Journal of Jilin University (Information Science Edition) ›› 2024, Vol. 42 ›› Issue (4): 747-753.

Previous Articles     Next Articles

Research on Source Code Plagiarism Detection Based on Pre-Trained Transformer Language Model

QIAN Lianghong1 , WANG Fude2,3, SUN Xiaohai2   

  1. 1. Data Science Department, Yepdata Software Technology Company Limited, Shanghai 200233, China; 2. Technical Department, Jilin Haicheng Technology Company Limited, Changchun 130119, China; 3. Smart Agriculture Research Institute of Jilin Agricultural University, Changchun 130118, China
  • Received:2024-01-23 Online:2024-07-22 Published:2024-07-22

Abstract: To address the issue of source code plagiarism detection and the limitations of existing methods that require a large amount of training data and are restricted to specific languages, we propose a source code plagiarism detection method based on pre-trained Transformer language models, in combination with word embedding, similarity and classification models. The proposed method supports multiple programming languages and does not require any training samples labeled as plagiarism to achieve good detection performance.
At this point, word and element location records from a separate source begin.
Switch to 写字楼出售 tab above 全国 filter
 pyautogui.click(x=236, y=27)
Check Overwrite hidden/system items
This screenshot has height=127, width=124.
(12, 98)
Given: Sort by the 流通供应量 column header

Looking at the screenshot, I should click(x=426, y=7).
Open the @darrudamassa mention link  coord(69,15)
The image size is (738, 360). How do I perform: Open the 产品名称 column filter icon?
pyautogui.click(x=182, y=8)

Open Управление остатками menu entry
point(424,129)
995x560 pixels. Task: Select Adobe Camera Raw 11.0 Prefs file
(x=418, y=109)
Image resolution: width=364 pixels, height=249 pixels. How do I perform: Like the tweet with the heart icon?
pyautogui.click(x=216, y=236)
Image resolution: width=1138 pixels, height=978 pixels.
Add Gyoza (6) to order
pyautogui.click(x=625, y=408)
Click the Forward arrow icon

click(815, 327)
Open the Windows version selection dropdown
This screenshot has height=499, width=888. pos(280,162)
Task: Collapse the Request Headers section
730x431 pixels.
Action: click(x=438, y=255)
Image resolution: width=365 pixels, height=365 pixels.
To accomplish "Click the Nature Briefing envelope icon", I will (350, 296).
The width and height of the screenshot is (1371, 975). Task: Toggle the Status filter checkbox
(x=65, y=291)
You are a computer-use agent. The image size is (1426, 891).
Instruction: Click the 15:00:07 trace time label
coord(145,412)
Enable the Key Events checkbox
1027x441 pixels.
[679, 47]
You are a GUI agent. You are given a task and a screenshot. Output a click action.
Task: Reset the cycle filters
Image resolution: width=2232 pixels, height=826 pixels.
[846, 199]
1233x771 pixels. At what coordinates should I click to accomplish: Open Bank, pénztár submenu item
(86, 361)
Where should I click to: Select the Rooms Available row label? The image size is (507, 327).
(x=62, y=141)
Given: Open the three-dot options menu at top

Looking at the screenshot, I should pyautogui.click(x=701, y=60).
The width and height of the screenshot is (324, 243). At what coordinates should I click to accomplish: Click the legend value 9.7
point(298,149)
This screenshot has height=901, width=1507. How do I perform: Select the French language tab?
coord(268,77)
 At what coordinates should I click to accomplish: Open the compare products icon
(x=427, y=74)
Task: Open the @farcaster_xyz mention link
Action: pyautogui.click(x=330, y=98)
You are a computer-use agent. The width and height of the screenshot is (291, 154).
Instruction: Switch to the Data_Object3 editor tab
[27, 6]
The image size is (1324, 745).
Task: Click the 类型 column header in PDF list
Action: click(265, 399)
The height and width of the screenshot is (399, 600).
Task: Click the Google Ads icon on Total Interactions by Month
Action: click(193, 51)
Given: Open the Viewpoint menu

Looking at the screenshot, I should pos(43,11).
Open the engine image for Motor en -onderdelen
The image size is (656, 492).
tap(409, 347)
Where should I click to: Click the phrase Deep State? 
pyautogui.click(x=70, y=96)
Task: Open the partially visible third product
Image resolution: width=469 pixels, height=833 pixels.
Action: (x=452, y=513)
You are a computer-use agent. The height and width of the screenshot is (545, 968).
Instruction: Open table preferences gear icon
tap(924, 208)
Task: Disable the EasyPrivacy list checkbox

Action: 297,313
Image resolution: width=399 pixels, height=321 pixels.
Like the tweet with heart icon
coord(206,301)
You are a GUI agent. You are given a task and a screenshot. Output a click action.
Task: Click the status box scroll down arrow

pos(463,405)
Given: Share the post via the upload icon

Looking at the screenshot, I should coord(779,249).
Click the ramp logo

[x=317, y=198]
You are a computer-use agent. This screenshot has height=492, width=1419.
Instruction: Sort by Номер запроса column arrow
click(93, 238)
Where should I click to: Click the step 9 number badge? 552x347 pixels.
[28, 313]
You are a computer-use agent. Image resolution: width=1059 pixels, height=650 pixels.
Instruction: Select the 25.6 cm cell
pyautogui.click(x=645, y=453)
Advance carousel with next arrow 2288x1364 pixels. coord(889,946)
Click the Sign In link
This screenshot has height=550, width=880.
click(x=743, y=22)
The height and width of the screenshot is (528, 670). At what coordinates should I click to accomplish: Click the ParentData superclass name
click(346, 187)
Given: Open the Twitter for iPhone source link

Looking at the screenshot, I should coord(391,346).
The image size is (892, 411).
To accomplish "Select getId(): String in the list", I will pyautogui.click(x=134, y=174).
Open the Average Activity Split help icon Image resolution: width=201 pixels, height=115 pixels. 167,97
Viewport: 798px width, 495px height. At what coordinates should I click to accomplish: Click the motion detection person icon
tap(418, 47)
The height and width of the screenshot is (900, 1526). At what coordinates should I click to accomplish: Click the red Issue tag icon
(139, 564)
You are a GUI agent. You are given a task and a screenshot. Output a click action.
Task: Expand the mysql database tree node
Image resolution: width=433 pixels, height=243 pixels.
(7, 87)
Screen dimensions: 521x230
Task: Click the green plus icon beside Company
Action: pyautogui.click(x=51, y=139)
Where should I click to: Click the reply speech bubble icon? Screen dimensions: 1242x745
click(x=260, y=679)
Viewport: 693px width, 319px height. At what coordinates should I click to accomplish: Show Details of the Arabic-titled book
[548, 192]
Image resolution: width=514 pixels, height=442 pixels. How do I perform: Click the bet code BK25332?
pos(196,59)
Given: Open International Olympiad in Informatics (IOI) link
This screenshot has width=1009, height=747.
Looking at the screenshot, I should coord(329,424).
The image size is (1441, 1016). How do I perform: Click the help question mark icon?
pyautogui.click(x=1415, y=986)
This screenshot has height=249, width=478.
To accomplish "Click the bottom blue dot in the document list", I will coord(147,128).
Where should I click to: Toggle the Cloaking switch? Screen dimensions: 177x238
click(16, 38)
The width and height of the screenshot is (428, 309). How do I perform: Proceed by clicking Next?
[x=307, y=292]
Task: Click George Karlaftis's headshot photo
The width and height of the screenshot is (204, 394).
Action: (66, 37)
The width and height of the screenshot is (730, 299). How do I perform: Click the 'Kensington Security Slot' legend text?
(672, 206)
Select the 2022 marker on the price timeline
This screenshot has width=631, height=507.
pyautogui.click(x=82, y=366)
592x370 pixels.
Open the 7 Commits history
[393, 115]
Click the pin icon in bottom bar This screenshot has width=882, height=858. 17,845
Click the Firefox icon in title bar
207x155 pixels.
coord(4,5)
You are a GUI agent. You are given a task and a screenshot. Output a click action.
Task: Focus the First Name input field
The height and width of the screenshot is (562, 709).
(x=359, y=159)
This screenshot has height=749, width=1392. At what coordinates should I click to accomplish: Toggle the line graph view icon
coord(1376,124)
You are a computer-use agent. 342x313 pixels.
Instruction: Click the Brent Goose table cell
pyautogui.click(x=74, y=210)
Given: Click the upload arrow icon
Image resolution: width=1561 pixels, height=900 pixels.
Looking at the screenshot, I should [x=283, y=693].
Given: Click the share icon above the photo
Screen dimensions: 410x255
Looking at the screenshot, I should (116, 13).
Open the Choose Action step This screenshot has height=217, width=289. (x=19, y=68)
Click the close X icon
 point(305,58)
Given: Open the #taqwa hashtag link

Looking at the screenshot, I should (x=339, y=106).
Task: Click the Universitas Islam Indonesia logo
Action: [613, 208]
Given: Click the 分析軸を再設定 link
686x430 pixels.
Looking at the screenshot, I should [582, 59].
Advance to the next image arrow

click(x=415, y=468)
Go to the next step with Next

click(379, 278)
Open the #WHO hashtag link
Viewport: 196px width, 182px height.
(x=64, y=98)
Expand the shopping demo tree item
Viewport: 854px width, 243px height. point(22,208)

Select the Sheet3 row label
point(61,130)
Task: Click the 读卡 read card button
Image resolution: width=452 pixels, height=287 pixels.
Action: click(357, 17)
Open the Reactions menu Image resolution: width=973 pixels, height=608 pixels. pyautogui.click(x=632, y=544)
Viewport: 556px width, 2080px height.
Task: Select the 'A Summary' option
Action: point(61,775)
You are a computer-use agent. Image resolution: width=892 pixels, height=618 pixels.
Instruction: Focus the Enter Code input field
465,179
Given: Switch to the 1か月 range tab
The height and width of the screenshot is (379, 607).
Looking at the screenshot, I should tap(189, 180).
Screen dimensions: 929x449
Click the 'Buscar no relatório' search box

Experimental results show that the proposed method achieves state-of-the-art detection performance on multiple public datasets. In addition, for scenarios where only a few labeled plagiarism training samples can be obtained, this paper also proposes a method that combines supervised learning classification models to further improve detection performance. The method can be widely used in source code plagiarism detection scenarios where training data is scarce, computational resources are limited, and the programming languages are diverse.

Key words: source code plagiarism detection, Transformer model, pre-trained model, machine learning, deep learning

CLC Number: 

  • TP181